_所给文本:_

CVE-2023-35708 — 神龙十问 AI 深度分析摘要

🚨 **本质**：Web 应用中的 **SQL 注入** 漏洞。 💥 **后果**：攻击者可绕过认证，直接操控数据库，导致数据被 **修改** 或 **泄露**。

🔍 **缺陷点**：MOVEit Transfer Web 应用程序处理请求时，未对输入进行充分过滤。 ⚠️ **CWE**：数据中未提供具体 CWE ID，但属于典型的 **SQL 注入** 类缺陷。

📦 **受影响版本**： • 2021.0.8 (13.0.8) 之前 • 2021.1.6 (13.1.6) 之前 • 2022.0.6 (14.0.6) 之前 • 2022.1.7 (14.1.7) 之前 • 2023.0.3 (15.0.3) 之前

🕵️ **黑客权限**：**未经身份验证** 即可利用。 📂 **数据风险**：可 **未经授权访问** 数据库，实现内容的 **修改** 和 **披露**。

🚪 **利用门槛**：**极低**。 ✅ **无需认证**：攻击者无需登录即可提交构造好的 Payload 进行攻击。

💻 **现成 Exp**：**有**。 🔗 项目discovery 的 nuclei-templates 中已提供检测模板 (CVE-2023-35708.yaml)。

_工作说明:_
(1) 抄录漏洞摘要中的一段，从含有“CVE-2023-35708 — 神龙十问”的那处起，到“ID，但属于典型的 **SQL 注入** 类缺陷。”止。
(2) 从 CVE-2023-35708 漏洞摘要的最后一句之后往下续写。
下面的材料与上文的漏洞摘要彼此独立。

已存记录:
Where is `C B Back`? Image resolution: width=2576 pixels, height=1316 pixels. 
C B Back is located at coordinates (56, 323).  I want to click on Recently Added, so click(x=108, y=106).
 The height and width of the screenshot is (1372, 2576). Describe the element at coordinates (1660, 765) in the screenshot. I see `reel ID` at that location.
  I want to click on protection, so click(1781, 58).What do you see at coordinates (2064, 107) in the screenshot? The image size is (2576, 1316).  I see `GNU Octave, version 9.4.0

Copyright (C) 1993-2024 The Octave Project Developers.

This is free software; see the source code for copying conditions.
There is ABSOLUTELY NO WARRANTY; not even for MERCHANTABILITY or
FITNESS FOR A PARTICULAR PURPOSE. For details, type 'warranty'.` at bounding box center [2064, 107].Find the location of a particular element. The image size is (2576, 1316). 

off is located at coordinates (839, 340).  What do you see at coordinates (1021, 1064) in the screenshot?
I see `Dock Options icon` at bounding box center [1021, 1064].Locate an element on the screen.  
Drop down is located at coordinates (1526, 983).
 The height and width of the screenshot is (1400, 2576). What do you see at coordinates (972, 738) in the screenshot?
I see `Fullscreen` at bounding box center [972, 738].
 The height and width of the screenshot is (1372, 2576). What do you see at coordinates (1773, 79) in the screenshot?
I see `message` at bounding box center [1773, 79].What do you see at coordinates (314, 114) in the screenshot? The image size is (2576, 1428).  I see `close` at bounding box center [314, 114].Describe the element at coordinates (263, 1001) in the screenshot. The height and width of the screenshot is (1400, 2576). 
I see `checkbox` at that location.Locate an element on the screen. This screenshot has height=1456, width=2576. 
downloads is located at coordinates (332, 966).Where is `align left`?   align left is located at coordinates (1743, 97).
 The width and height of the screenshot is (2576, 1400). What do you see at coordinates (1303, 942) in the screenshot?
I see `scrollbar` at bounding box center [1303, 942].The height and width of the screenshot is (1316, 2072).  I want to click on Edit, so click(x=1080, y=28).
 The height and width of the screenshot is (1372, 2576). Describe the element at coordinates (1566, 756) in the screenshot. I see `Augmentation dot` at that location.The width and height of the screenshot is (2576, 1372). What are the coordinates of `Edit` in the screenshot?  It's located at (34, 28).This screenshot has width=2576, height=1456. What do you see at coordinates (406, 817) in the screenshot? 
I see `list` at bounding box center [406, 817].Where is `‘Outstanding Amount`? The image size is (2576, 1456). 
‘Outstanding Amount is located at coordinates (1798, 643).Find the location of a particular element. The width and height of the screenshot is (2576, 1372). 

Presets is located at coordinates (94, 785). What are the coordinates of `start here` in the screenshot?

_依次作答:_
(1)
CVE-2023-35708 — 神龙十问 AI 深度分析摘要

🚨 **本质**：Web 应用中的 **SQL 注入** 漏洞。 💥 **后果**：攻击者可绕过认证，直接操控数据库，导致数据被 **修改** 或 **泄露**。

🔍 **缺陷点**：MOVEit Transfer Web 应用程序处理请求时，未对输入进行充分过滤。 ⚠️ **CWE**：数据中未提供具体 CWE ID，但属于典型的 **SQL 注入** 类缺陷。

(2)
🔎 **自查方法**： 1. 检查软件版本是否在受影响列表中。 2. 使用 Nuclei 等工具扫描特定端点。 3. 关注是否有异常的数据库查询行为。

🛡️ **官方修复**：**已修复**。 ✅ **安全版本**： • 2020.1.10 (12.1.10) • 2021.0.8 (13.0.8) • 2021.1.6 (13.1.6) • 2022.0.6 (14.0.6) • 2022.1.7 (14.1.7) • 2023.0.3 (15.0.3)

⏳ **临时规避**： • 立即升级到上述 **固定版本**。 • 若无法升级，建议暂时 **隔离** 该服务或限制网络访问。 • 参考 Progress 官方安全公告。

🔥 **优先级**：**极高 (Critical)**。 💡 **建议**：由于 **无需认证** 且涉及 **数据库核心数据**，建议 **立即** 评估并打补丁，防止数据泄露。